Planet Earth could be an elaborate zoo created by a hyper-intelligent alien civilisation, astrophysicist Neil deGrasse Tyson has claimed. And such aliens, he added, might even be inflicting “weird politics” on us as a form of entertainment.
Tyson, who was among the guests at the Starmus conference in Tenerife, Spain, said he remained pessimistic about humanity making contact with intelligent alien life, arguing our relative lack of intelligence could either be bad news for discovery or allow us to exist in blissful ignorance.
“I fear the day we come upon a species such as that. Maybe I don’t fear it, I just hope that all they would do for us is create a zoo where we are happy. And maybe that is what they call Earth.”
Tyson was in part responding to statements made by Stephen Hawking in July last year. At the time Hawking said the discovery of alien life could destroy humanity but we should keep searching for it anyway.
But Tyson said the likelihood of that happening were low. “A sufficiently intelligent civilisation would have positively no interest in us at all,” he said. “In the same way as when you’re walking down a street and there’s a worm there.”. And even if you wanted to kill all the worms, he continued, you’d soon get bored and do something else.
“Maybe our biggest protection against being killed by alien civilisations is their conclusion there’s no intelligent civilisation on Earth,” Tyson continued. “Suppose in fact intelligence has come to the galaxy. Who are we to then decide that we are intelligent? We define our intelligence. Of course we’re intelligent because we define it.” he said.
“The microbes in our lower gut would think of humans as dark, anaerobic pockets of faecal matter in the service of their life. That’s the purpose of human life to them.”
Tyson also argued the tiny genetic difference between a human and a chimp made it likely alien intelligence, if it does exist, is already way beyond our on. “We would not be able to comprehend their simplest of thoughts any more than a chimp can understand ‘Let’s go have dinner at the buffet later I’m going to have some carbohydrates and protein because I’m on a low fat diet’. What would that sentence mean to a chimp?” he joked. To a hyper-intelligent alien race, Tyson continued, Stephen Hawking’s intelligence might be the equivalent of an alien toddler.
He also had a word of warning for those that would have humanity become an interplanetary species. “Yes, being a multi-planet species I think that looks good on paper. Put your eggs in more than one basket. If one basket gets smashed the species is preserved. In practice it is completely unrealistic. Let’s terraform Mars, turn Mars into an Earth-haven, ship four billion people there,” he said.

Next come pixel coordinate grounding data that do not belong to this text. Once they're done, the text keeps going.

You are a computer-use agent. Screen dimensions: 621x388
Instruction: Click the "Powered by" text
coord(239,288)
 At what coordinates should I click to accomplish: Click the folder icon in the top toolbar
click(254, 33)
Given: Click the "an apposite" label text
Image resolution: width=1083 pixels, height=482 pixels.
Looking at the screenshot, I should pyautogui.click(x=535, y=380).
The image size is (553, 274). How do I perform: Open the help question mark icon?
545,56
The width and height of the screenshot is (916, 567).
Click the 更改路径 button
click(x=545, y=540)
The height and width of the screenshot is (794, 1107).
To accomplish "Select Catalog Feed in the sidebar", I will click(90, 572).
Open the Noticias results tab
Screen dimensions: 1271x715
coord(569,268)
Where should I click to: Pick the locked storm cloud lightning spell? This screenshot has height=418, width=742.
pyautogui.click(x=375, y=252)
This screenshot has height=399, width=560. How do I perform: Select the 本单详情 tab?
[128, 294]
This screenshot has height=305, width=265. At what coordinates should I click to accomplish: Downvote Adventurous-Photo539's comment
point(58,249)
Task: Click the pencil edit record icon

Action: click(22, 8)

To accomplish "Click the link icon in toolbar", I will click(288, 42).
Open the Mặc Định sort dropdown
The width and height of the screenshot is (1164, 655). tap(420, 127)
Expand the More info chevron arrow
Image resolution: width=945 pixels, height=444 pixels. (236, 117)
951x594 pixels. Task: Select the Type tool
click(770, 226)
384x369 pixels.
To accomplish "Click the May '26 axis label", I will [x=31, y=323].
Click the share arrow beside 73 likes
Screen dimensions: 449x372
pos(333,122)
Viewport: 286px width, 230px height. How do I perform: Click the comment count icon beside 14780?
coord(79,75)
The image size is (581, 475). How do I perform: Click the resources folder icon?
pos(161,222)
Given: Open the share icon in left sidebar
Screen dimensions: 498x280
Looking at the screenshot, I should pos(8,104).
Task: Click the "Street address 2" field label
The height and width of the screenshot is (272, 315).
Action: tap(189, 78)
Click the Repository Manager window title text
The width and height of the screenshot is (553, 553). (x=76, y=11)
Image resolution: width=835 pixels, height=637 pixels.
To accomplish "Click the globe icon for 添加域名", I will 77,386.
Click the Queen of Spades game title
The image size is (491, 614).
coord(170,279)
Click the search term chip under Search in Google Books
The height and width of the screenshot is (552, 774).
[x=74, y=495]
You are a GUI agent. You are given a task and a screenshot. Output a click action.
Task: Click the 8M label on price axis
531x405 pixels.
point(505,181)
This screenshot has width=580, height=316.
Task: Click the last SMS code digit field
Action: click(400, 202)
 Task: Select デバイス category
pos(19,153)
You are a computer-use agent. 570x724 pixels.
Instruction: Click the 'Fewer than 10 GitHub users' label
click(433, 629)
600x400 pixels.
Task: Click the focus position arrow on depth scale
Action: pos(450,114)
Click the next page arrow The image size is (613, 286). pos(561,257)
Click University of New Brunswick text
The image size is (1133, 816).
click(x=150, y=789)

“Are we really going to do that?” It would be far cheaper and easier, he added, to work out how to deflect the asteroid or defeat the pandemic that could spell our early demise. “It plays well as a news headline,” he continued. “I want the solar system to be our backyard, but the motivation should not be to stop everyone dying from a cosmic event.”
Tyson isn’t the only one making bold claims about the reality of life on Earth. Earlier this month Tesla and SpaceX founder Elon Musk said there was only a “one in a billion” chance we weren’t living in a simulation. His proof? Advancements in gaming since Pong was released in 1972.
“Now, forty years later, we have photo-realistic, 3D simulations with millions of people playing simultaneously and it’s getting better every year. Soon we’ll have virtual reality, augmented reality,” said Musk.